From the line that holds "Task: Expand the Кассы dropdown chevron" to the end of the records, reproduce every line exactly. No pictures.

____ THE INPUT

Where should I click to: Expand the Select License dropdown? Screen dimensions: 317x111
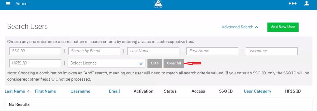(106, 63)
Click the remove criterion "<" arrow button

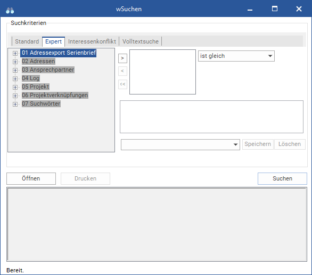click(122, 71)
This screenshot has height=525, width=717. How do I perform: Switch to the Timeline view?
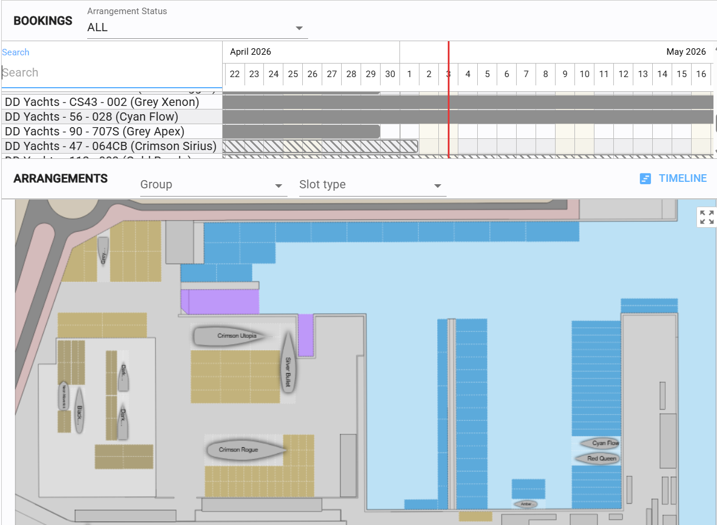673,178
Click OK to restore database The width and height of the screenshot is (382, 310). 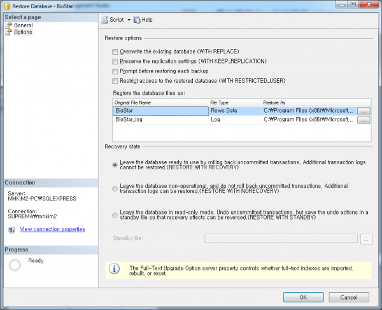point(303,297)
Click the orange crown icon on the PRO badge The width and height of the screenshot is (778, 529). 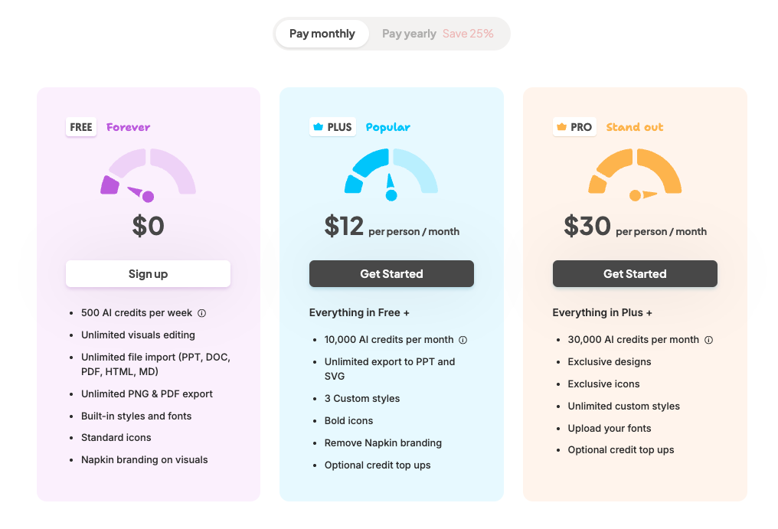pyautogui.click(x=561, y=127)
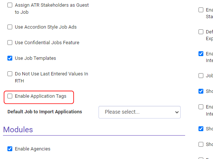Uncheck the 'Sho' checkbox directly below 'Job'
The height and width of the screenshot is (159, 213).
pyautogui.click(x=201, y=91)
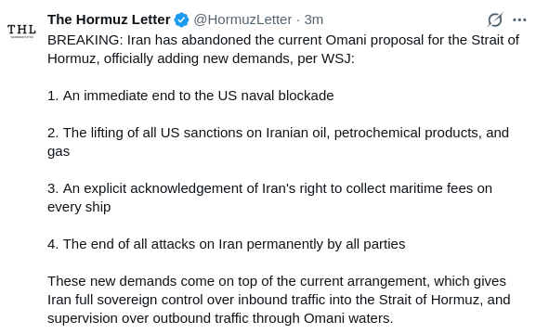Open the THL profile avatar
Viewport: 536px width, 334px height.
21,30
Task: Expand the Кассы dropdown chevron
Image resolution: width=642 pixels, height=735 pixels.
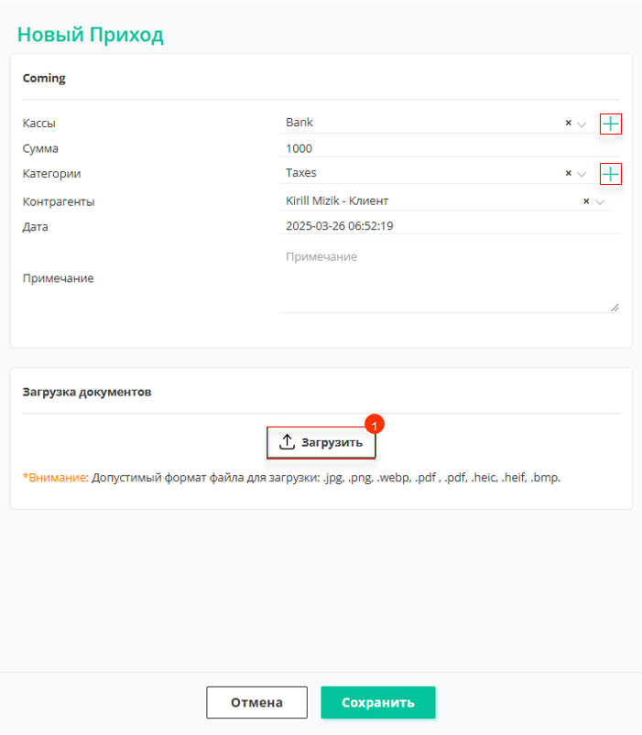Action: [x=582, y=124]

________

**RESPONSE TO THE TASK**
Task: Expand the Кассы dropdown chevron
Image resolution: width=642 pixels, height=735 pixels.
Action: [x=582, y=124]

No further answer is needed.